Place 1 Tbsp of melted butter in a microwave-safe dish and set aside. Combine 1 cup of crushed cheese-flavored crackers and 1/4 tsp of pepper. In a separate dish, melt 4 Tbsp of butter and dip each chicken breast in it. Spread each breast with sour cream (1/2 cup to cover all 4 chicken breasts). Now roll in the crumb mixture.

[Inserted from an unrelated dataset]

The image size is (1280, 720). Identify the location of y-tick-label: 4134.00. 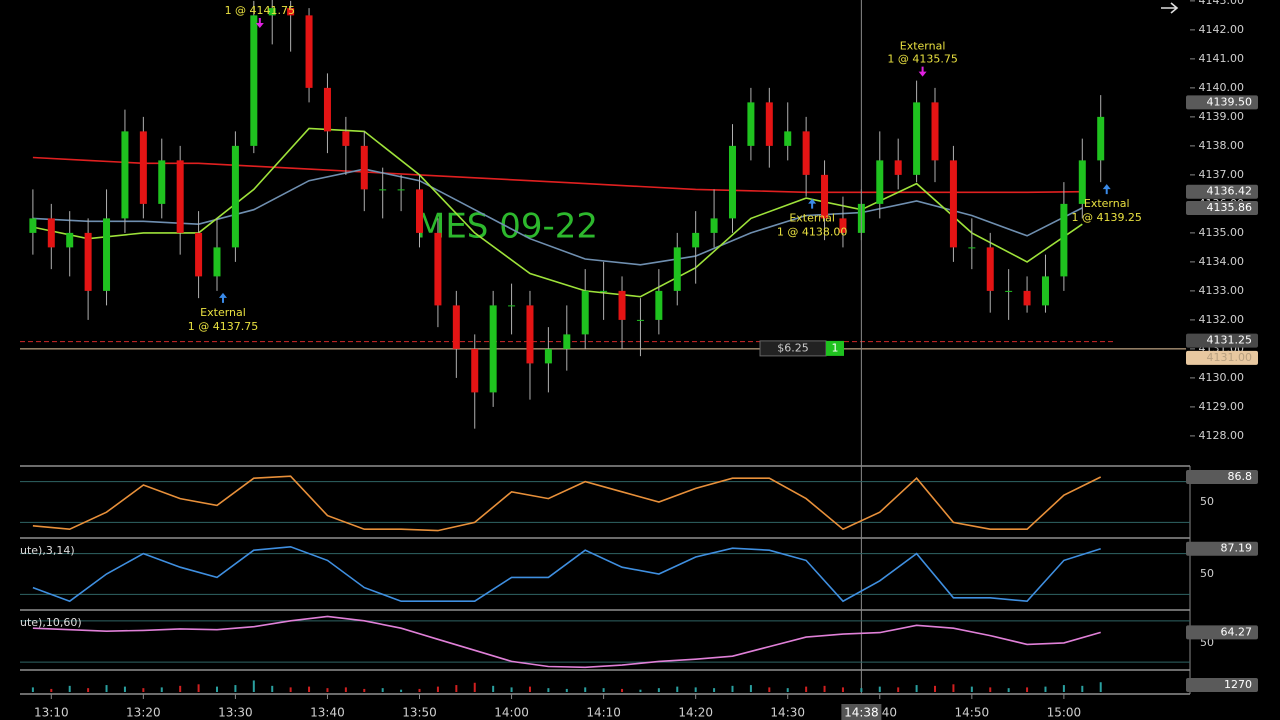
(1222, 262).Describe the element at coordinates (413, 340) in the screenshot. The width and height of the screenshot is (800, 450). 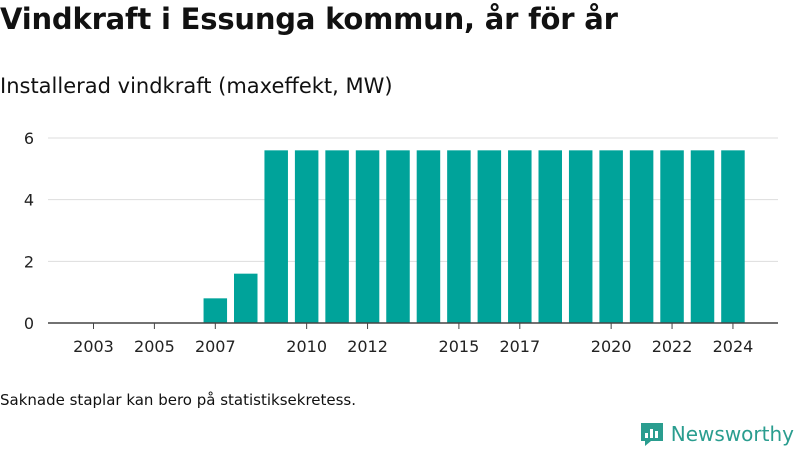
I see `x-axis-ticks: 2003 2005 2007 2010 2012 2015 2017 2020 2022 2024` at that location.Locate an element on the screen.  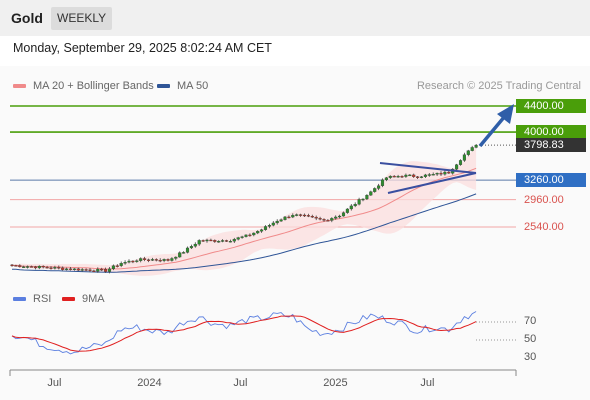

Place in the prepared dish. Cover loosely and microwave for 6-7 minutes. Make sure it’s cooked all the way through as older microwaves aren’t always as powerful. Let stand for 5-10 minutes before serving. This is important. Meat continues to cook in the pan even after it has been removed from the heating source if it is not disturbed too much. Try not to cut into it too much. If you have to take a peek to see if its done, make a clean, small slit on the thickest part to take a look. Try not to let too many juices out!

 

Reuben Roll Ups

Preheat oven to 425 degrees. Roll a tube of refrigerated pizza dough into a rectangle. Cut into 8 rectangles. Combine 1 cup of well drained sauerkraut and 1 Tbsp of Thousand Island dressing. Place half a slice of corned beef on each rectangle and top with about 2 Tbsp of the sauerkraut mixture and then half a slice of Swiss cheese. Roll up.

Place with seam side down on a greased baking sheet. Bake for 12-14 minutes.

 

Chayote Squash

Peel and eat it raw! It tastes like a cross between a cucumber and a pear. There is a seed in the middle you won’t want to eat, but everything else is edible. You can also roast it with a little bit of olive oil, sea salt, and pepper and it is a little more squash-like. Delicious and good for you either way!